• TASK MATERIAL:
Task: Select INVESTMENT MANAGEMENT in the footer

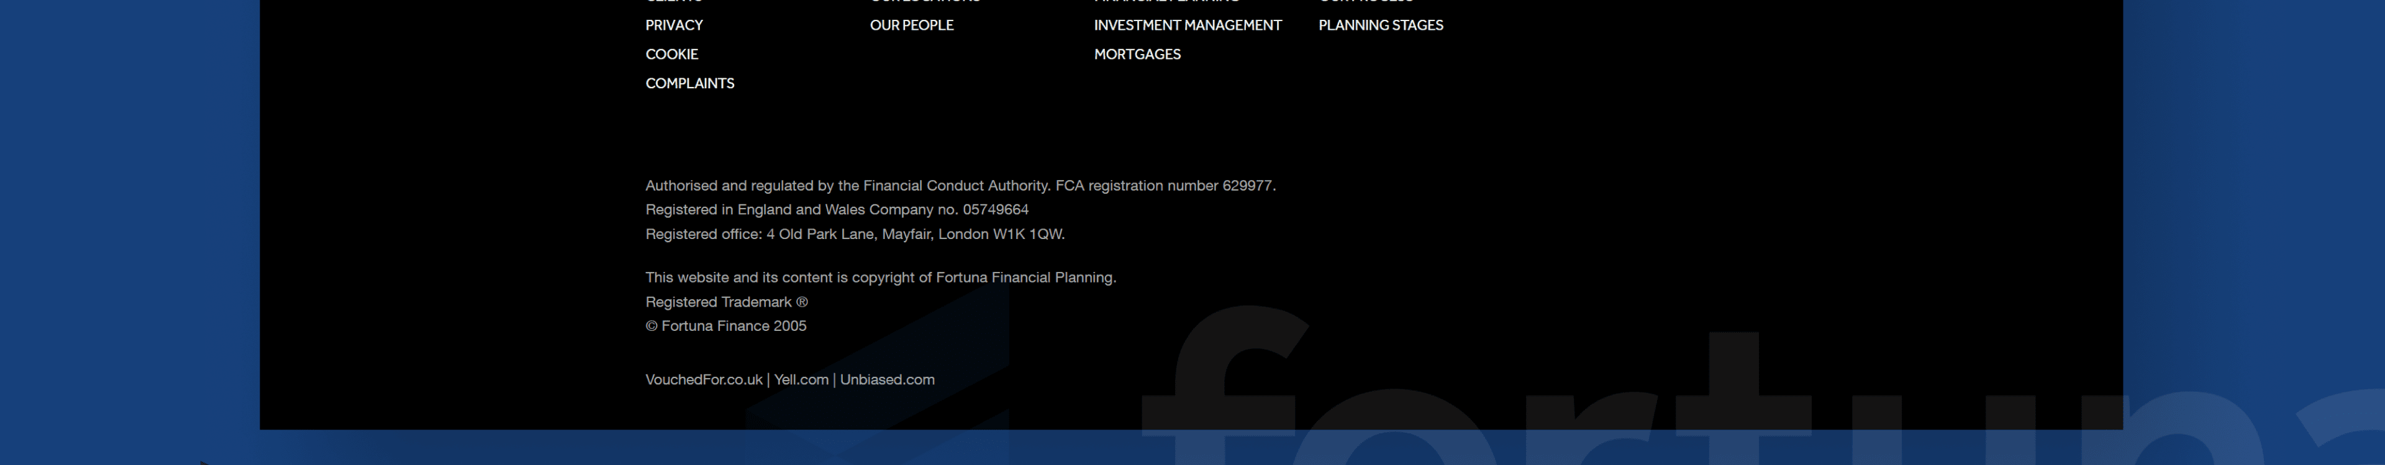Action: (1187, 25)
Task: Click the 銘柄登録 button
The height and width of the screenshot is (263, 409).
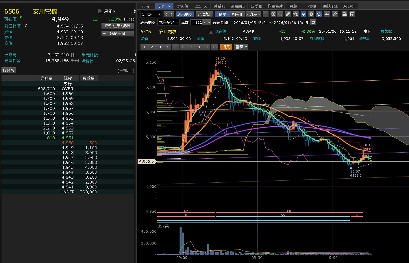Action: coord(117,34)
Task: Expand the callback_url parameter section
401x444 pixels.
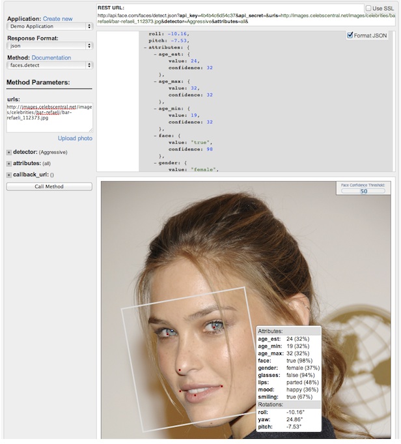Action: (9, 175)
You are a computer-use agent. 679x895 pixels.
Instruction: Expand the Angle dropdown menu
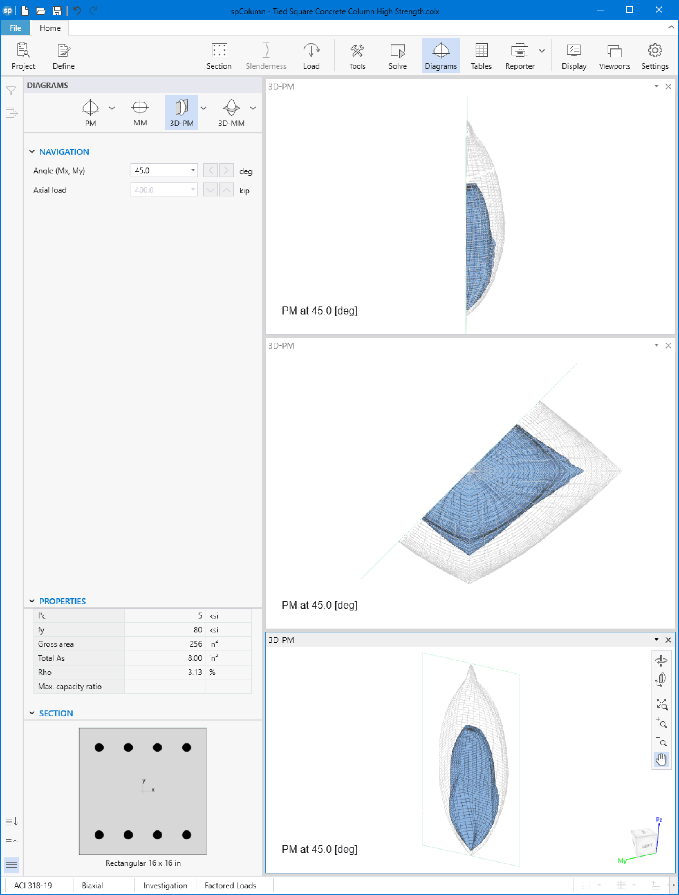[193, 170]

• AIM OF THE TASK: When you transcribe the lines above, keep every word exact but leave the pictures behind.

• ANSWER FOR THE TASK:
Task: Select INVESTMENT MANAGEMENT in the footer

Action: (1187, 25)
Task: Click the 銘柄登録 button
The height and width of the screenshot is (263, 409).
Action: coord(117,34)
Task: Expand the callback_url parameter section
401x444 pixels.
Action: (9, 175)
You are a computer-use agent. 679x895 pixels.
Instruction: Expand the Angle dropdown menu
[193, 170]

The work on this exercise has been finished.